Week of 2/25/08: Students continued working on persuasive writing and began studying Ancient Civilizations--Egypt through in-class lecture, reading, video, and our supplemental websites.  Students learned how to distinguish between fact and opinion, and how to develop persuasive language.  They learned three logical fallacies to avoid in their persuasive writing: appeal to fear, appeal to pity, and personal attack.

Week of 2/19/08: Students completed their literature circle discussions and science fiction books.  We learned the "Idea, Evidence, Interpretation, Extension" acronym that will help focus thinking and writing for the ISAT Extended Reading Response.  Students worked on developing their thinking through conferences with Ms. Rekkas and class discussion.  Students also drafted practice prompts.  NWEA tests for the Winter 2008 testing window were taken at the beginning of the week.

Week of 2/11/08: We continued student-led book discussions (literature circles) to explore the science fiction genre.  Ms. Rekkas taught a minilesson on how to distinguish good from "bad" discussion questions and met with G/E groups to help them extend their questions and responses.  We continued our writing workshop with status of the class reports and lifebook sharing, as well as students using in-class time to workshop and meet for writing conferences.   We worked on preparing for the ISAT tests with minilessons on narrative writing and extended reader response.  G/E students' independent reading logs and Analytical Writing #1 and #2 are due on Tuesday, February 19.  They are able to email me drafts until Monday, Febuary 18 by 10am for feedback before turning in their final.  Please see the Assignments page for further description of the analytical writing assignments.

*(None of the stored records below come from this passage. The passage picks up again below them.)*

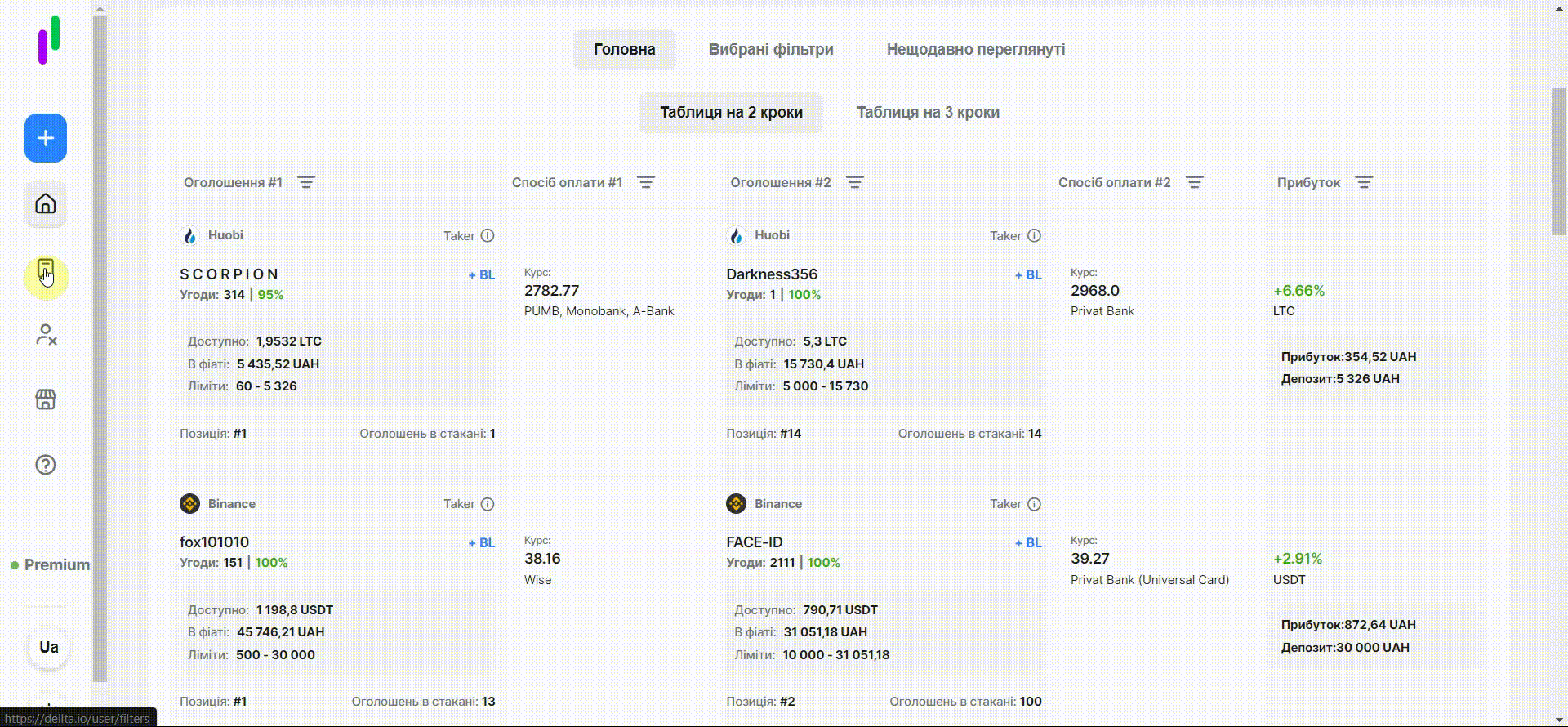Screen dimensions: 1568x727
Task: Open filter for Спосіб оплати #1 column
Action: [x=646, y=182]
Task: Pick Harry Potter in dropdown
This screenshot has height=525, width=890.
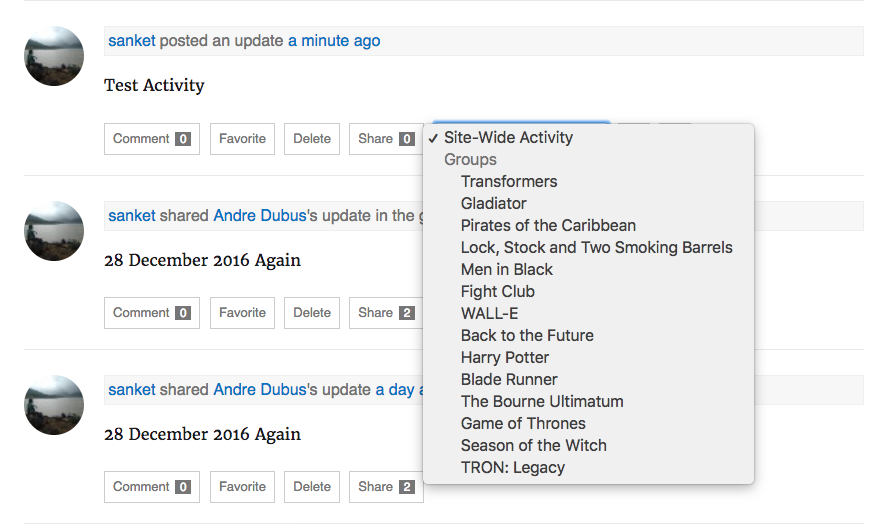Action: [x=504, y=358]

Week of 2/4/08: We began student-led book discussions (literature circles) to explore the science fiction genre.  Ms. Rekkas met with G/E groups to help them extend their responses to the inferencing and clarifying sections of their literature circle response packets.  We kicked off our writing workshop with students beginning to explore one of their writing territories in depth.  G/E students' independent reading logs and Analytical Writing #1 and #2 are due on Tuesday, February 19.  They are able to email me drafts until Friday, February 15 for feedback before turning in their final.  Please see the Assignments page for further description of the analytical writing assignments.

Week of 1/29/08: This week, we began setting up procedures and structures for writing workshop.  With a minilesson by Ms. Rekkas, students began mapping out their own "writing territories," or life subjects to write about, and were introduced to the expectations for workshop and established writing folders.  Students learned about the process for preparing for literature circle discussion through a minilesson by Ms. Rekkas, and received their first or second choice science fiction literature circle books to begin reading for their first circle meeting.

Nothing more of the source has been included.